Transcribe the lines without changes, starting with the line containing "Where should I click to: Tap the screw" and going on through the line containing "tap(92, 271)".

## Material shown
=-=-=-=-=
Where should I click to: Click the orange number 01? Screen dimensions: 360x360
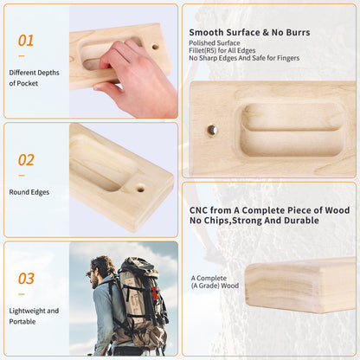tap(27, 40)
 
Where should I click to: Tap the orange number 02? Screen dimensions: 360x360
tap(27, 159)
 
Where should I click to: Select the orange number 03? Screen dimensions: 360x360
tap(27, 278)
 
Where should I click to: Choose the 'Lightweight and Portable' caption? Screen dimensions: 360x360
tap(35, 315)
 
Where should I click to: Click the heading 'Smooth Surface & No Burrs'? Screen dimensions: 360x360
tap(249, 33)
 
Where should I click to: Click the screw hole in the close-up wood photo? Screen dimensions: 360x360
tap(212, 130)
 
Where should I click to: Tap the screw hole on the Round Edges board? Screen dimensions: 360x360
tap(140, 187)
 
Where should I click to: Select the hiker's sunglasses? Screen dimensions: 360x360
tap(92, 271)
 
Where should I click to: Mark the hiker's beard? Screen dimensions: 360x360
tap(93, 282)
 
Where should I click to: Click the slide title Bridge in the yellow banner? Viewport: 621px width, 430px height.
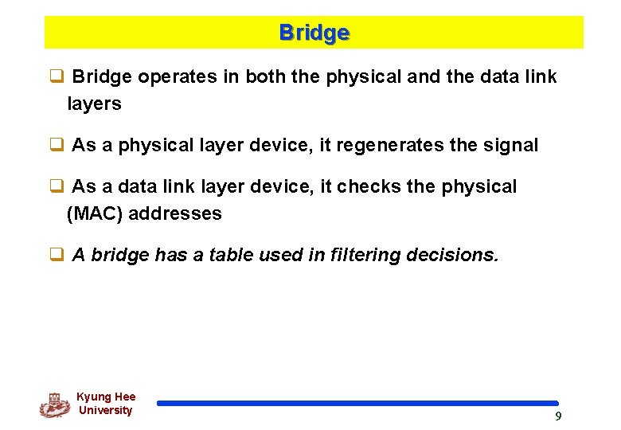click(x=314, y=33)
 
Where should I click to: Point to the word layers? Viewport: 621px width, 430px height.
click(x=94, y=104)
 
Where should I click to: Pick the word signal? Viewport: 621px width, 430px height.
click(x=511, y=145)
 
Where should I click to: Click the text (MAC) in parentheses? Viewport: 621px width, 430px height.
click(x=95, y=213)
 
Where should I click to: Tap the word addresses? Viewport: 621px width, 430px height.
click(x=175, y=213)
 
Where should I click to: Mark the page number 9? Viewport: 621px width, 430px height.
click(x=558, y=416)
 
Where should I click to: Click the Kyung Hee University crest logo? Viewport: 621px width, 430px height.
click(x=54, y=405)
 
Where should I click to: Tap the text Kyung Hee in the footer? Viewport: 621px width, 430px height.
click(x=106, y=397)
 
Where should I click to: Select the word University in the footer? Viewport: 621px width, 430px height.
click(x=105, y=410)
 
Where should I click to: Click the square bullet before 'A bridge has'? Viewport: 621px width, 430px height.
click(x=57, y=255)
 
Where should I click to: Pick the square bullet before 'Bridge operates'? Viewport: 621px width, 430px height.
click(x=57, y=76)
=-=-=-=-=
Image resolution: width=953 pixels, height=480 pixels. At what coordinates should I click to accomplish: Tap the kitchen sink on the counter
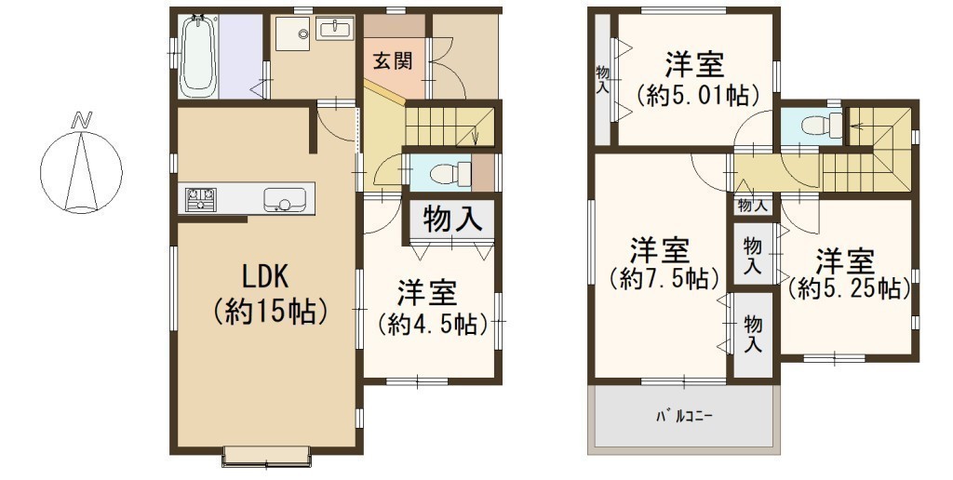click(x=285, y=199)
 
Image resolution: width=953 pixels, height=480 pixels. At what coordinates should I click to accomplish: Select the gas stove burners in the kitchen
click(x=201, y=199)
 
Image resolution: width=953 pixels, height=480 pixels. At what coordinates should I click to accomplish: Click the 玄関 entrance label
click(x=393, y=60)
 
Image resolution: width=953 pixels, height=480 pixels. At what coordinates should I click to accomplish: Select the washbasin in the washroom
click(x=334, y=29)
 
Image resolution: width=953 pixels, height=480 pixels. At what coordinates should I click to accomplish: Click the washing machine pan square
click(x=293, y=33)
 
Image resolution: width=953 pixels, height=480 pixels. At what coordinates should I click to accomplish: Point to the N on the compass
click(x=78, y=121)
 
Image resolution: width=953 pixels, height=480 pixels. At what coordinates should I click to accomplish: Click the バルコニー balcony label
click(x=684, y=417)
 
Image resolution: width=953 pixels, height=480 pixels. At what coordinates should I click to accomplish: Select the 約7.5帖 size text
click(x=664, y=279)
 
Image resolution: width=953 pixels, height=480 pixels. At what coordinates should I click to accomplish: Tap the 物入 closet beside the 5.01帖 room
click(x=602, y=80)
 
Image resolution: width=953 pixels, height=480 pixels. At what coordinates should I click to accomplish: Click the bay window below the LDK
=-=-=-=-=
## Reply
Where should I click to: Tap the screw hole on the Round Edges board? Screen dimensions: 360x360
tap(140, 187)
 
Where should I click to: Select the hiker's sunglasses? Screen dimensions: 360x360
tap(92, 271)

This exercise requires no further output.